Templo da Alma do Dragão Gosta de beber refrigerante de cola. 2957 palavras 2026-03-04 17:24:21

Li Rou não era tola, não cairia tão facilmente nas palavras de Qian Fang e entregar as suas ações. Ela simplesmente ignorou tudo o que Qian Fang dizia.

Qian Fang, tomada pela raiva, rangia os dentes. Já bastava ter sido repreendida por Hong Sihai, mas agora até Li Rou, que antes era mais obediente que um cão, ousava desrespeitá-la. Isso era inaceitável.
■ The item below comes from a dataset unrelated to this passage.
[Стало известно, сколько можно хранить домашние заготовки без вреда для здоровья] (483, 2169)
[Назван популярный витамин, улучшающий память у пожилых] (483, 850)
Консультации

— Sua mulher desprezível! Estou mandando você entregar as ações, ficou surda? — Qian Fang disparou insultos a Li Rou. De relance, observou Hong Sihai e, ao notar que ele permanecia inexpressivo, sentiu-se mais tranquila. Parecia que os assuntos internos da família Qian não lhe interessavam.

A agressividade dos membros da família Qian despertou em Li Rou um sentimento de rebeldia. Com o rosto fechado, ela respondeu secamente:

— Sinto muito, minhas ações pertencem apenas a mim e ao meu filho, Qian Duoduo. Se já têm um grupo interessado em comprar, que venham negociar diretamente comigo. Afinal, sou a maior acionista do Palácio Imperial.

— Maior acionista, você? Isso tudo é patrimônio da família Qian! — Qian Fang não parava de resmungar.

A velha senhora Qian, com uma expressão sombria, interveio:

— Li Rou, será que minhas palavras não têm mais peso? Basta você entregar as ações, e eu concordarei em incluir Qian Duoduo no registro ancestral da família. Depois disso, trataremos você e seu filho muito bem.

Ser incluído no registro ancestral era algo importantíssimo. Sempre trataram Qian Duoduo com indiferença, até com desprezo, por ser considerado um inútil. Por isso, mesmo já na adolescência, ele ainda não tinha seu nome registrado. Isso era visto como uma negação do reconhecimento familiar, algo que Li Rou valorizava. No entanto, ao refletir, percebeu que entregar as ações do Palácio Imperial em troca disso seria uma grande perda.

Li Rou manteve-se firme:

— Desculpe. Qian Duoduo é da família Qian, isso é indiscutível e dispensa confirmação em qualquer registro.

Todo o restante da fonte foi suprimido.